635892676417099449-1411267451_perfectionism

For me, perfectionism is striving to excel in every situation; whether this be writing an address on an envelope, completing a dissertation, driving a car or parenting a child. This seeps into all areas of my life, where I have created unrealistic expectations which are impossible to meet.

Inevitably, when my reality does not match up to my expectations, I experience an inflated sense of disappointment in myself, and feelings of worthlessness. It is therefore not hard to see the link between depression and perfectionism.

The issue with perfectionism is that everything must be ‘just so’. It becomes impossible to be decisive for fear of making the wrong decision, or we may refuse to even to make the decision at all. Avoidance is a common coping strategy for perfectionists, especially for myself.

My streak of perfectionism was highlighted when I was only 6 years old, by my first teacher, who was shocked at my inability to complete a piece of work because as soon as I made a mistake I would throw away my piece of paper and begin all over.

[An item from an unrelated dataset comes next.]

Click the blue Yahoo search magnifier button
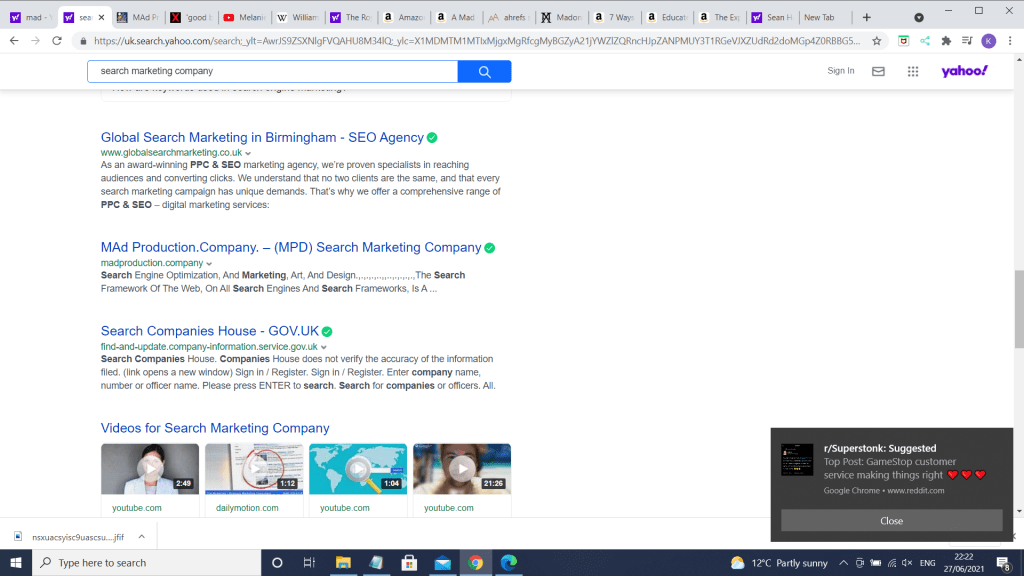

There a variety of traits that go along with this journey for perfection, all of which I suffer with, including;

  • Being eager to please
  • Being a procrastinator
  • Being highly critical of others
  • Obsessing over small mistakes
  • Handling criticism poorly.

We live in a culture that values perfection and leads us to believe doing things perfectly leads to happiness and success, however this is not always the case.